### THE DATA
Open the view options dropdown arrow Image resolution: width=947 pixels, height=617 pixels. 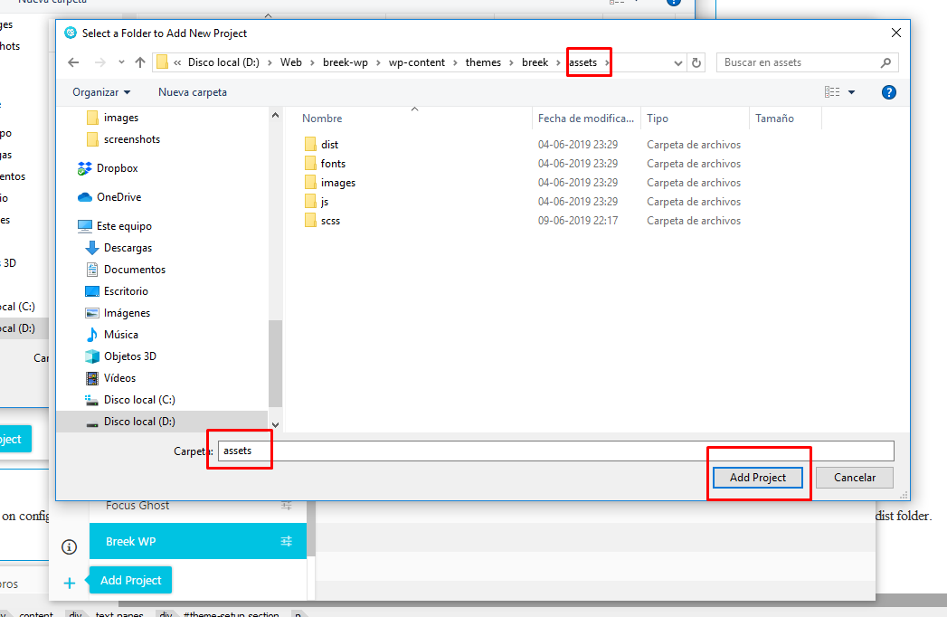pyautogui.click(x=852, y=92)
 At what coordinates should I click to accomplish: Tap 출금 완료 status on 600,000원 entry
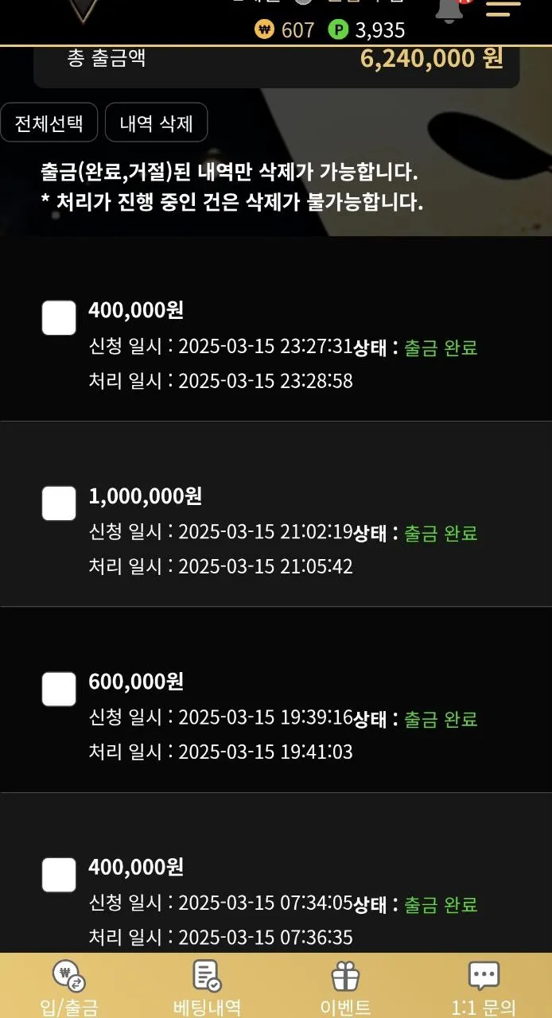pos(441,719)
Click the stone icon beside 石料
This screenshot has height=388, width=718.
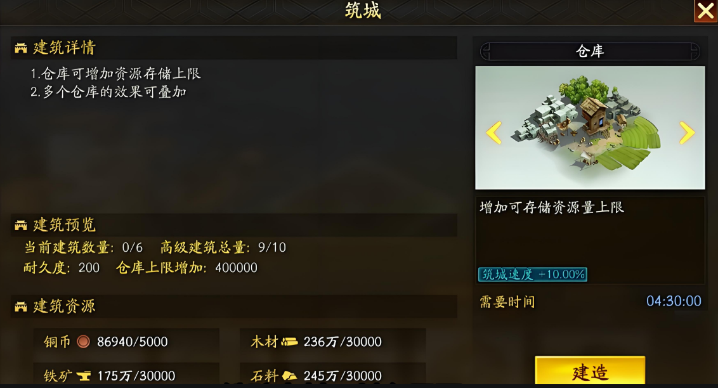pos(289,376)
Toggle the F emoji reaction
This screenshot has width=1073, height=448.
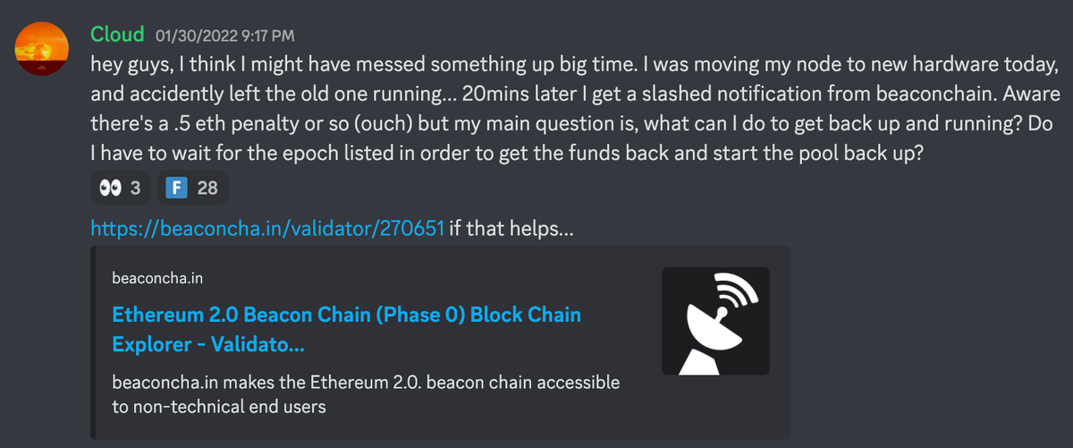tap(192, 189)
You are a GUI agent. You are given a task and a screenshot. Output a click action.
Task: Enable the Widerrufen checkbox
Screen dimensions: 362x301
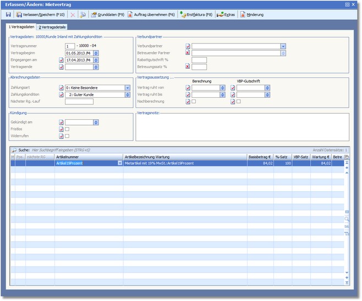67,136
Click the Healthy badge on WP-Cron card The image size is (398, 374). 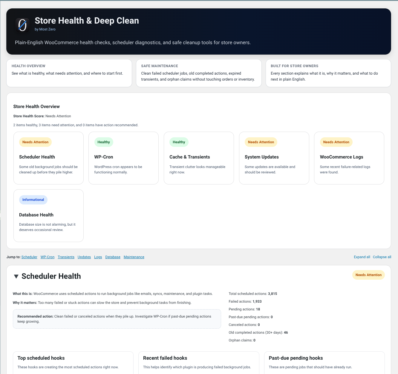coord(103,142)
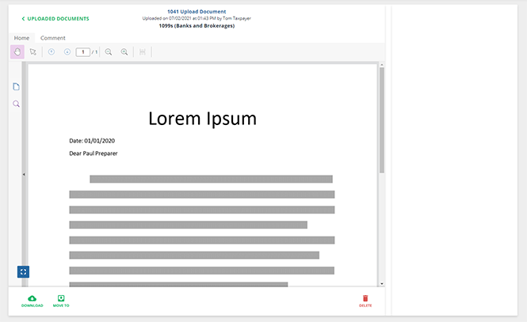This screenshot has width=527, height=322.
Task: Choose the arrow selection tool
Action: click(33, 52)
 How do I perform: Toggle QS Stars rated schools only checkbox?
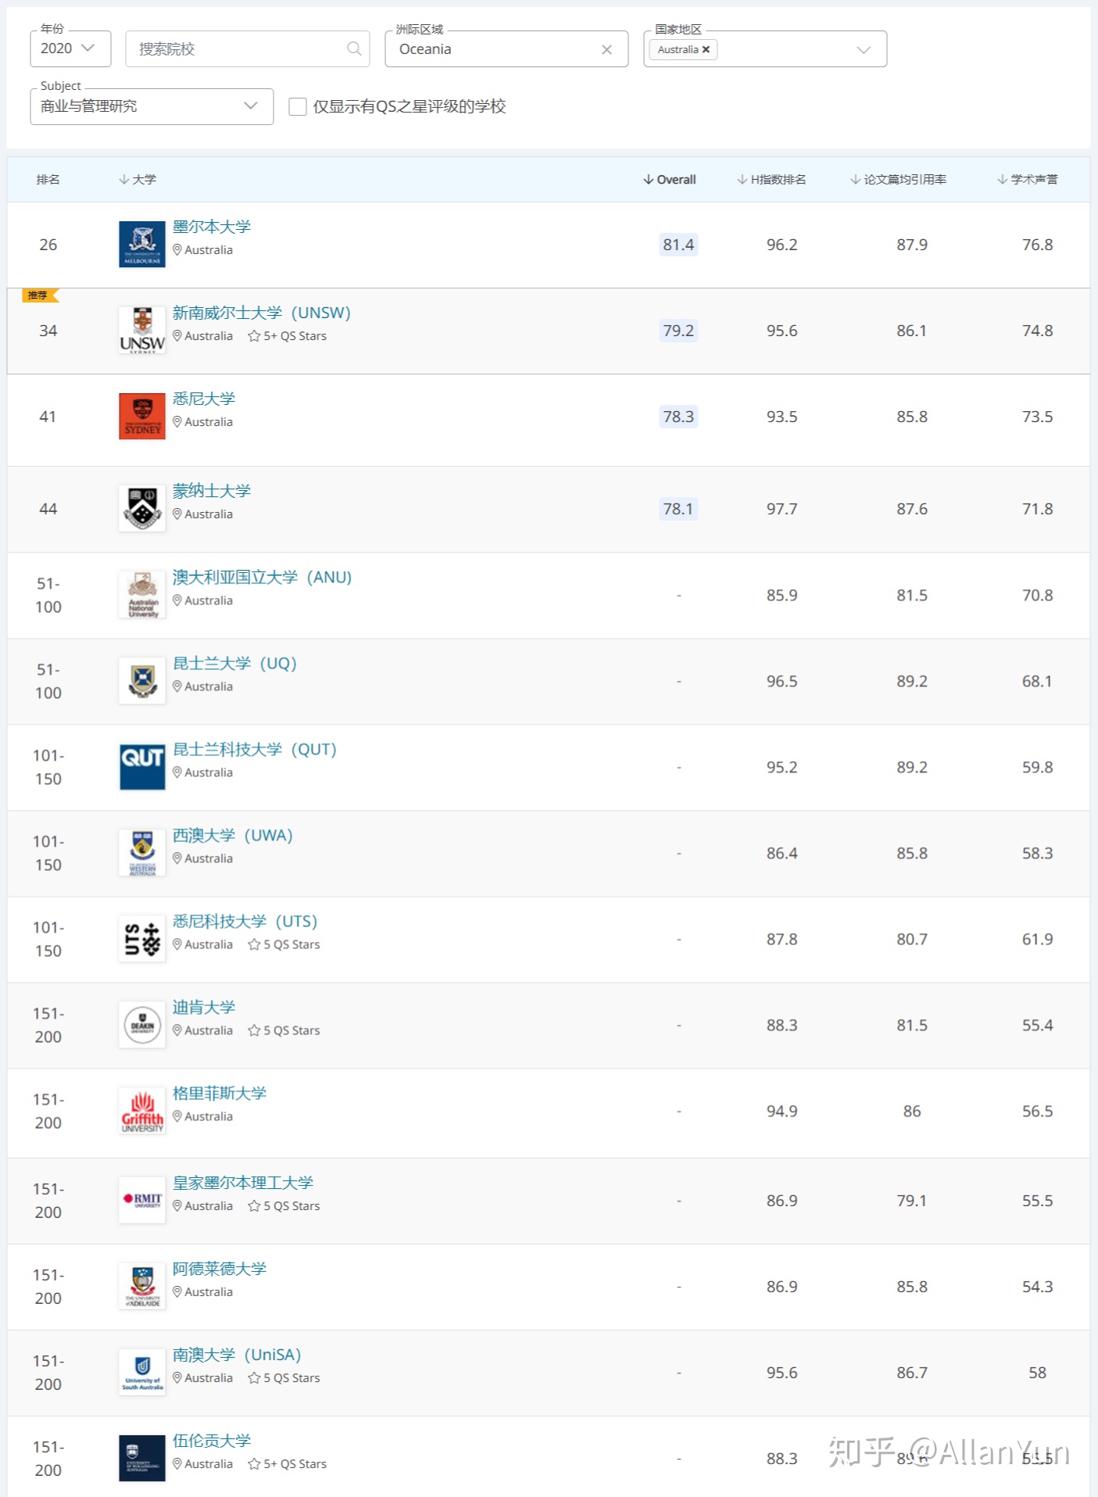point(298,106)
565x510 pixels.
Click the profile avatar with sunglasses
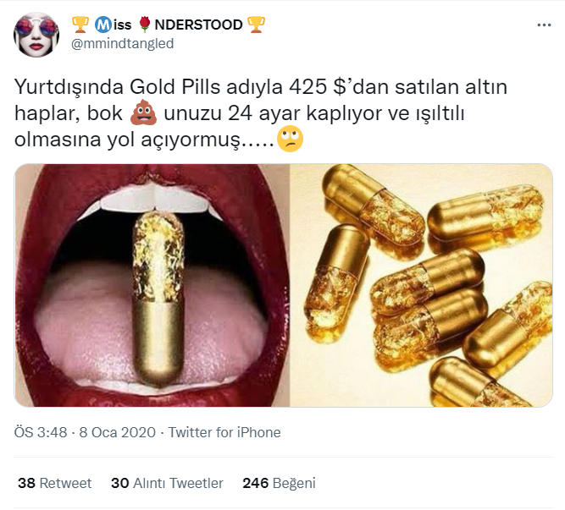[36, 35]
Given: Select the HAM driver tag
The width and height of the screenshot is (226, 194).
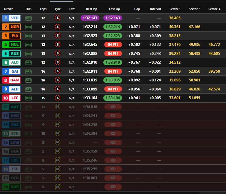Looking at the screenshot, I should [x=12, y=80].
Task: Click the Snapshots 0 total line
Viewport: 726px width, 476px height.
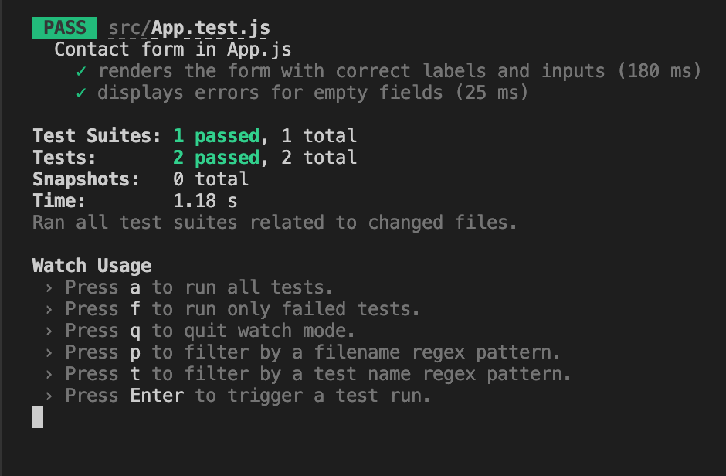Action: point(141,179)
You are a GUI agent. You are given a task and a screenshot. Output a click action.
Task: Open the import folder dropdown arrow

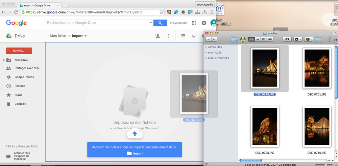86,36
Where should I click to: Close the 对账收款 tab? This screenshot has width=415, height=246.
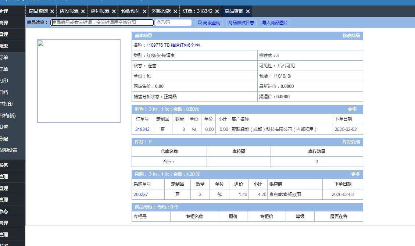[x=175, y=11]
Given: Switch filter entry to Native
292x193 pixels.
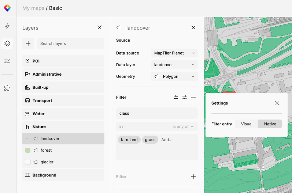Looking at the screenshot, I should pyautogui.click(x=270, y=124).
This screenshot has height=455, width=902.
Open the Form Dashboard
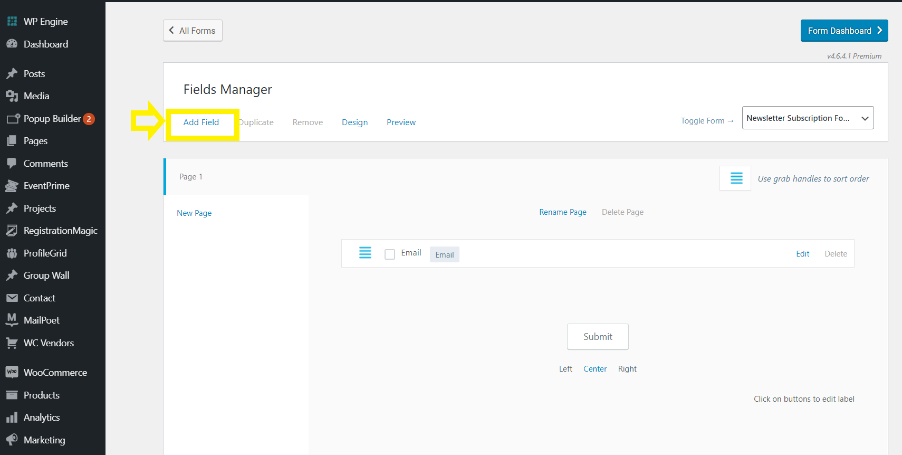point(844,31)
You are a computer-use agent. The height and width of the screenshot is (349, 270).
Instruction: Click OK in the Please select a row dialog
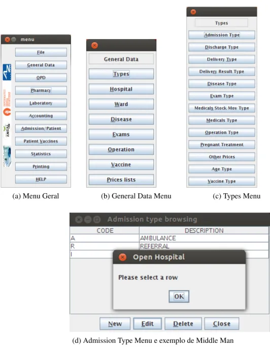point(179,296)
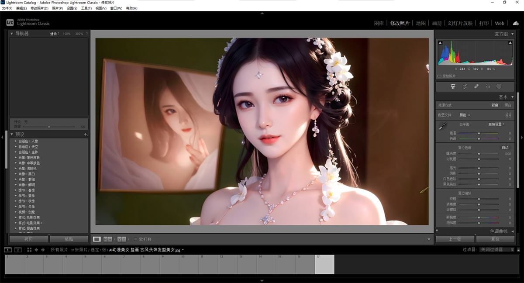Viewport: 524px width, 283px height.
Task: Switch treatment to 黑白 black and white
Action: [x=508, y=105]
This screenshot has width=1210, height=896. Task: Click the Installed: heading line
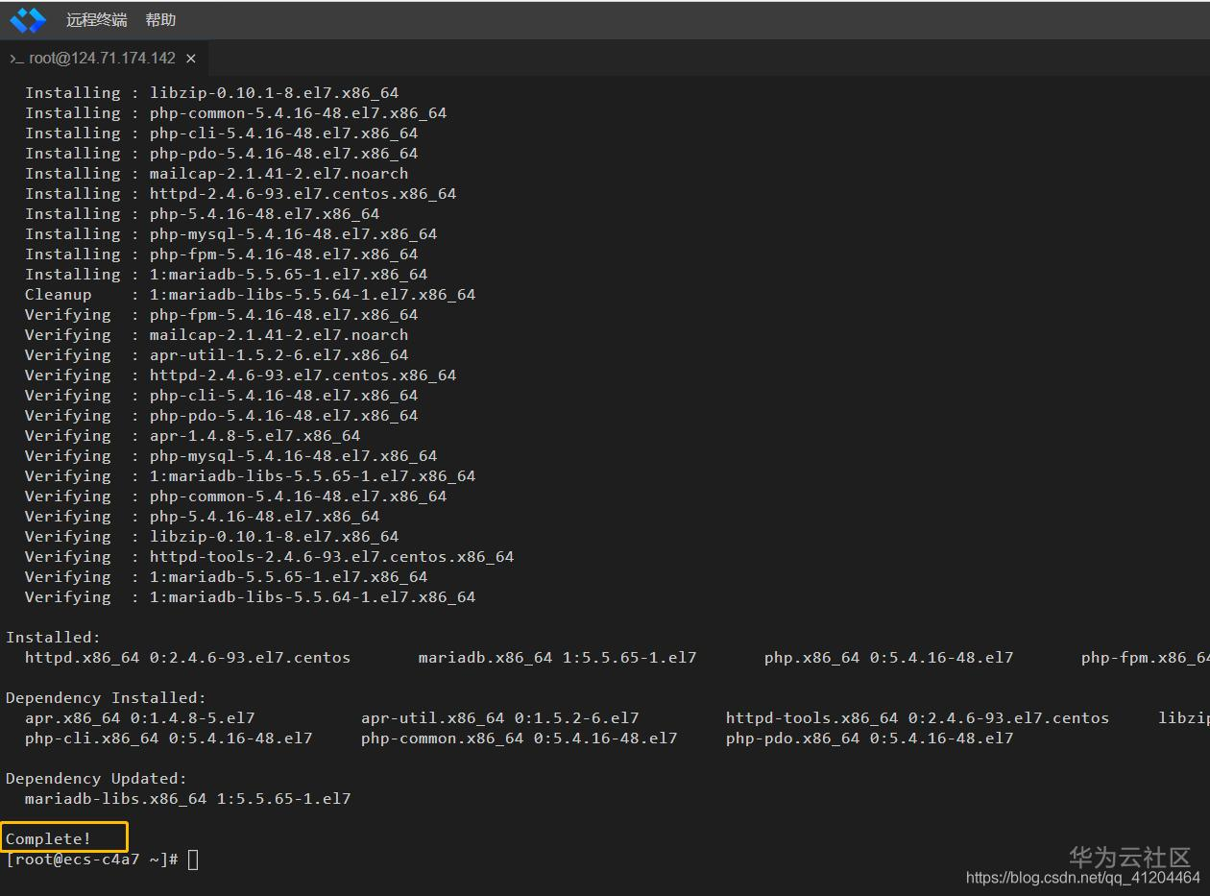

### WHAT IS NEEDED
The answer must be an exact copy of the lines from the one containing "You are a computer-use" through the last line of the records, and nothing else. Pictures do not belong in it.

### REPLY TO THE TASK
You are a computer-use agent. The height and width of the screenshot is (349, 270).
Instruction: Click OK in the Please select a row dialog
point(179,296)
Viewport: 524px width, 283px height.
Task: Switch treatment to 黑白 black and white
Action: [x=508, y=105]
This screenshot has width=1210, height=896. Task: Click the Installed: heading line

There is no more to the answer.